■ Exercise prompt:
Here are the records. Write out exactly the lines between the one holding "You are a GUI" and the one holding "Task: Click Khasiko Masu's green KM avatar", inclusive.

■ Records:
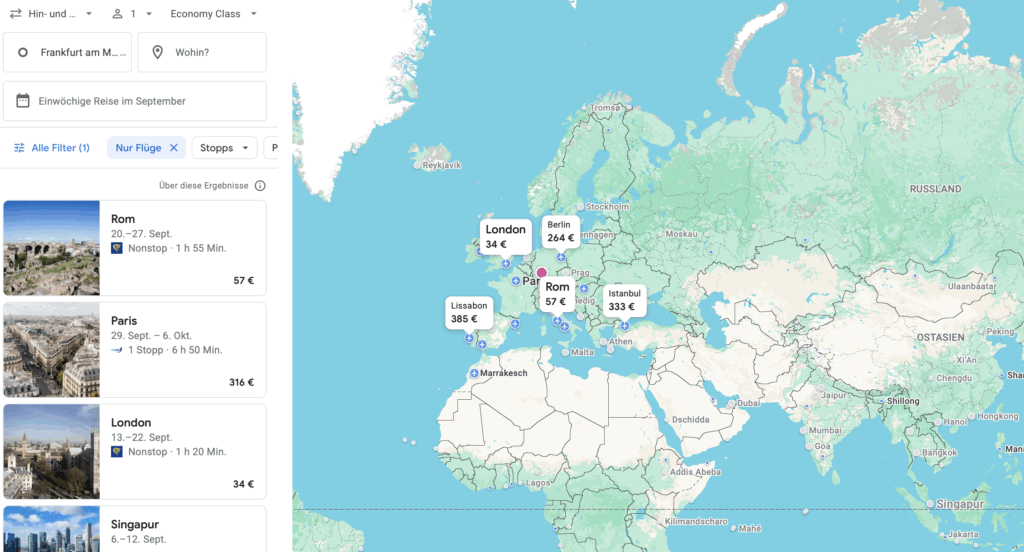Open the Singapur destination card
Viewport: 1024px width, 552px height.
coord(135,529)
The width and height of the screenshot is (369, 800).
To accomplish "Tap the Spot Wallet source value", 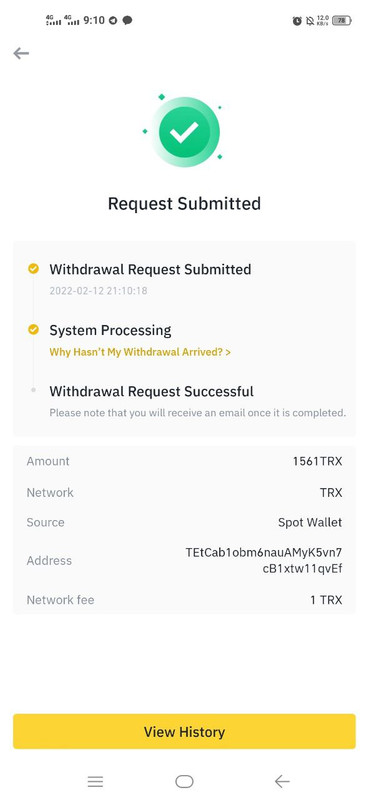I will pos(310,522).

* * *

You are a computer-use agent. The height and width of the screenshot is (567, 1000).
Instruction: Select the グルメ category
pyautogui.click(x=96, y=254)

--

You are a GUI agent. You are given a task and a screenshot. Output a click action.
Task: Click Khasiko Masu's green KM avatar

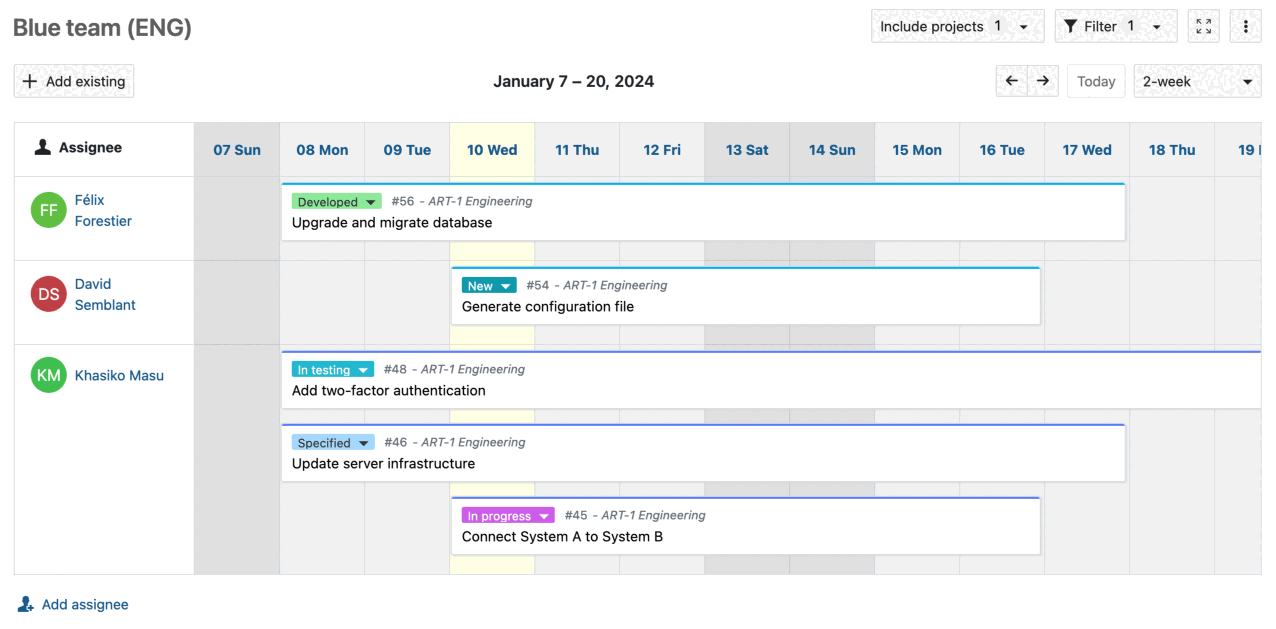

■ Completed exercise:
You are a GUI agent. You are given a task and a screenshot. Output a click action.
Task: Click Khasiko Masu's green KM avatar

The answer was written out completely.